Dankunku, Fula Kunda, and Brikama Lefaya Pump Project – The Gambia
Dankunku, Fula Kunda, and Brikama Lefaya – all located in Niamina Dankunku District, Central River Region-South, The Gambia
Dankunku, a predominantly ethnic Mandinka village, is the center of Niamina Dankunku District, and located 10 km off the Trans-Gambia South Bank Highway in the Central River Region, The Gambia. The population is comprised of roughly 2,000 residents coming from 140 or so compounds. Mostly subsistence farmers, in the rainy season residents grow coos, groundnuts, and rice. However, because of poor dike management and torrential rains, much of last year’s rice harvest was lost.

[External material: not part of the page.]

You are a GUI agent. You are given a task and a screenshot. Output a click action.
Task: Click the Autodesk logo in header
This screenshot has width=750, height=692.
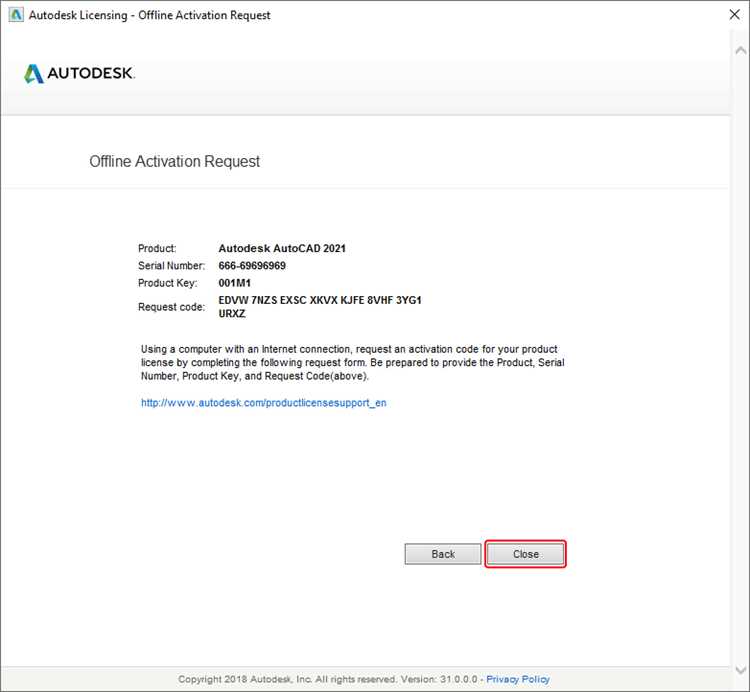click(x=79, y=74)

With most of the populace making less than $1 USD per day per capita, only a few compounds can afford to run generators for electricity, and only a handful have solar-powered lights. A lower basic cycle school offers education up to grade 9 for children in the area that come from up to 10 kilometers away, and the village’s health center serves 60 communities in the surrounding area with basic medical services. Five “bitiks” sell small consumer goods, like soap, cigarettes, and oil, and a few women make brisk business selling dried fish and seasonal vegetables. A much wider array of goods is available at weekly markets in nearby Jarreng and Bureng.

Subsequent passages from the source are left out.